### REQUIRED TASK
From the material below, extract each line that contains the word "Expand" and copy those lines unchanged.

### DATA FOR THIS TASK
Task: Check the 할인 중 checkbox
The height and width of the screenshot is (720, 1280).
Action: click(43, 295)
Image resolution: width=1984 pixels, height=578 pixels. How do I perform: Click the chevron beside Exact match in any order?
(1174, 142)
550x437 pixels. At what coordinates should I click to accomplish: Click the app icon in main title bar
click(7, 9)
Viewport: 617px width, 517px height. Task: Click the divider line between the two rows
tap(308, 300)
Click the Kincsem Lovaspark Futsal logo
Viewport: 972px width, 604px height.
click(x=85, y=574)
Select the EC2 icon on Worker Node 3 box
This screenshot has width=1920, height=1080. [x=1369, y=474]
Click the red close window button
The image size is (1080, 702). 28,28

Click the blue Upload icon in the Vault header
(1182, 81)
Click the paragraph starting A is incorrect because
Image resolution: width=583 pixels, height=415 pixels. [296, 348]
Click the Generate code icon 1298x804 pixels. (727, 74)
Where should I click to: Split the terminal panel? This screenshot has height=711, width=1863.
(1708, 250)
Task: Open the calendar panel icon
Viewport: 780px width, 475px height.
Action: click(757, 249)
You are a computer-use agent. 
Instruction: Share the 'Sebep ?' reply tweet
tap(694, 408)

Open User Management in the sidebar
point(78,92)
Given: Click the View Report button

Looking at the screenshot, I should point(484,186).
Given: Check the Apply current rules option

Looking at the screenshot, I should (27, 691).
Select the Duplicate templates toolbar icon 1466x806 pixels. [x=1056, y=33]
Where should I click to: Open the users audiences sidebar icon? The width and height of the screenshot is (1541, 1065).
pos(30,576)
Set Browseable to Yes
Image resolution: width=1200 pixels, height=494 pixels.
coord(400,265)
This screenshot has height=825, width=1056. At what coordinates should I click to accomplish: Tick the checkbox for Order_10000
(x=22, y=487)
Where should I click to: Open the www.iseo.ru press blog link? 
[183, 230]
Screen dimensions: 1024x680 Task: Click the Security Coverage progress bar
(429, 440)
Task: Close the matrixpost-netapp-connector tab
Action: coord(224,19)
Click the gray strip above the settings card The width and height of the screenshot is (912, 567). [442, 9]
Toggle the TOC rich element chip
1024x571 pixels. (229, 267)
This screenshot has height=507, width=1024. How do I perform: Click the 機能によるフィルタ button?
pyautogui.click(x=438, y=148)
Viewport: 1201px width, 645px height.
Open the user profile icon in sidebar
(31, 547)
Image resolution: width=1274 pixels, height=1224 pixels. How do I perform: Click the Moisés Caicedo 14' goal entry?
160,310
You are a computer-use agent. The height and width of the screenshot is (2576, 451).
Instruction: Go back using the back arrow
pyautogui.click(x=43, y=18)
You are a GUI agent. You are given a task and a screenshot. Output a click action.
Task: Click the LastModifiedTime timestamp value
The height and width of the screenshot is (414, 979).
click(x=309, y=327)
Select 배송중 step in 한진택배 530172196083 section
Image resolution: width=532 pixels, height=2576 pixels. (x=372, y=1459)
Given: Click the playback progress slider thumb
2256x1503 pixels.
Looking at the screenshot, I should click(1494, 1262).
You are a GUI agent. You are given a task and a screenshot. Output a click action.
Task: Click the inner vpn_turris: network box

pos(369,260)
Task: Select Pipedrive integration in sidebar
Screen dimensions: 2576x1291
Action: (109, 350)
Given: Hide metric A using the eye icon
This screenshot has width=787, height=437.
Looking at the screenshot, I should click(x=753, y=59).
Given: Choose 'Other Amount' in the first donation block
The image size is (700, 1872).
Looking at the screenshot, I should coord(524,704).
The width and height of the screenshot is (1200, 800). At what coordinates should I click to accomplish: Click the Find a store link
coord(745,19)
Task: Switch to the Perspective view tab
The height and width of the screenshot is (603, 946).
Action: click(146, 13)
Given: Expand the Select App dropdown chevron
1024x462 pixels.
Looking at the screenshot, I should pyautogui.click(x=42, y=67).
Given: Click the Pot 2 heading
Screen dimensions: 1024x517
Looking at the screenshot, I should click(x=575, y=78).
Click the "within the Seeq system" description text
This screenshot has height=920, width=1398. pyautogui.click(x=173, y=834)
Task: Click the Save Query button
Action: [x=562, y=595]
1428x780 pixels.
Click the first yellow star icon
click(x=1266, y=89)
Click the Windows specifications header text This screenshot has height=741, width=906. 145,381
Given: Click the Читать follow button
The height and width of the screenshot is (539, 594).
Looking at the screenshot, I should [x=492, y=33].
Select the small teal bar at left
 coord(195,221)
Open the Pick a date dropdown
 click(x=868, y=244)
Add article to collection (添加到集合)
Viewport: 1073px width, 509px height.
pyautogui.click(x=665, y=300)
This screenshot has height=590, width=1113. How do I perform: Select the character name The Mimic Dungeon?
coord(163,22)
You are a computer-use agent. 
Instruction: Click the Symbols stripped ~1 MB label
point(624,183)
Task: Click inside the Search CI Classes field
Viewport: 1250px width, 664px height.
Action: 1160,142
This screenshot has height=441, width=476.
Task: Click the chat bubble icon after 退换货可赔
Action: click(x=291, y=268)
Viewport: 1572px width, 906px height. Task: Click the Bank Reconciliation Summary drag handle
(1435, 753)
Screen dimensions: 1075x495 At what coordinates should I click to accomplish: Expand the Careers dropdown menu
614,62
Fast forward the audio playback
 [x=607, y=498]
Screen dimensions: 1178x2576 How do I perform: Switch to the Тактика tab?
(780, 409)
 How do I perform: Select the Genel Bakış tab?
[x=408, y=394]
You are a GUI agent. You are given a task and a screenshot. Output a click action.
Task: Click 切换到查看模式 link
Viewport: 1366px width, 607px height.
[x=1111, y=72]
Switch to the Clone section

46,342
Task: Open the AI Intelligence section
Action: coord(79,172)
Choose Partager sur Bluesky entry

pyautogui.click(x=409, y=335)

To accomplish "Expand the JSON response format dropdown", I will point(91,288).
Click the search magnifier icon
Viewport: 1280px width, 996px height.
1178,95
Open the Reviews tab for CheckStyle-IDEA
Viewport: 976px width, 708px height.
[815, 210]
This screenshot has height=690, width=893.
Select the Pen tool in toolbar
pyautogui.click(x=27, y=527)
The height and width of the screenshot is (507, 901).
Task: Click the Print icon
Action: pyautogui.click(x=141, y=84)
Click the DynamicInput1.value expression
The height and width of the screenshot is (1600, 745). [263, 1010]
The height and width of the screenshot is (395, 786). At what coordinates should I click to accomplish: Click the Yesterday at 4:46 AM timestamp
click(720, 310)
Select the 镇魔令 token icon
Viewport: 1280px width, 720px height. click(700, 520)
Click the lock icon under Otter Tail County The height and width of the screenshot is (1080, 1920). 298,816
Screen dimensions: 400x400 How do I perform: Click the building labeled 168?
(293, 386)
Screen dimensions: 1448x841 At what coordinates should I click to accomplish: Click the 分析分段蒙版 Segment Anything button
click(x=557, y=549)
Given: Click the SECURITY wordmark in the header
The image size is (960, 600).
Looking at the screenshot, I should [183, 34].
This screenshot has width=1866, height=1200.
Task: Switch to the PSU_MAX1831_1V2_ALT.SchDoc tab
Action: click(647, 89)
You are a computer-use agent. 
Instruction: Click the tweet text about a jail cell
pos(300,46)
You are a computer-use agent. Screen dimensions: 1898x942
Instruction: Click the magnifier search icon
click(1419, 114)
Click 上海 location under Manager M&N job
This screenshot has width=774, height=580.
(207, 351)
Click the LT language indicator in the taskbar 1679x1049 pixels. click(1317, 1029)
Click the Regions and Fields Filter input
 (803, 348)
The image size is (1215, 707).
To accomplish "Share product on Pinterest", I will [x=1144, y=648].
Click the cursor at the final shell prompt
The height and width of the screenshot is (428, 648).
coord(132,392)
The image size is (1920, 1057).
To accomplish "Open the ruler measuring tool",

### RESULT FOR THIS EXERCISE
Given: Expand the Select App dropdown chevron
Screen dimensions: 1075x495 At what coordinates should I click to accomplish: Expand the Careers dropdown menu
To accomplish "Expand the JSON response format dropdown", I will point(91,288).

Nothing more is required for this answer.